Effect of varying calcium concentrations and light intensities on calcification and photosynthesis in Emiliania huxleyi

Various protective and metabolic functions for coccolithophore calcification have been proposed such as providing a means to supply CO 2 for photosynthesis. It has also been speculated that calcification helps to dissipate excess energy under high irradiance, thereby circumventing photoinhibition. To address these questions, cells of a calcifying strain of Emiliania huxleyi were grown at three irradiances (30, 300, and 800 µmol photons m −2 s −1 ) in combination with four calcium (Ca) concentrations (0.1, 1, 2.5, and 10 mmol L −1 ) leading to different degrees of calcification in the same strain. Growth rates (µ), particulate organic carbon (POC), and inorganic carbon (PIC) production as well as carbon isotope fractionation (p) were determined. Photosynthetic O 2 evolution and CO 2 and HCO 3 − uptake rates were measured by membrane inlet mass spectrometry (MIMS).

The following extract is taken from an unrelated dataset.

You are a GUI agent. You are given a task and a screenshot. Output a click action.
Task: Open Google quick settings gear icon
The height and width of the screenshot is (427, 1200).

The application of this multimethod approach provides new information on the role of calcification in E. huxleyi . Noncalcifying cells showed POC production rates as high as calcifying ones. No differences in p were observed under different Ca concentrations. MIMS measurements indicate that noncalcifying cells can photosynthesize as efficiently as, or even more efficiently than, calcifying ones and that both use HCO 3 − as the main carbon source. The ratio of photosynthetic HCO 3 − uptake relative to net fixation did not differ among cells acclimated to 10 mmol L −1 or to 0.1 mmol L −1 Ca. These results indicate that (1) calcification is not involved in photosynthetic carbon acquisition, and (2) calcification does not provide a means of energy dissipation under high irradiances.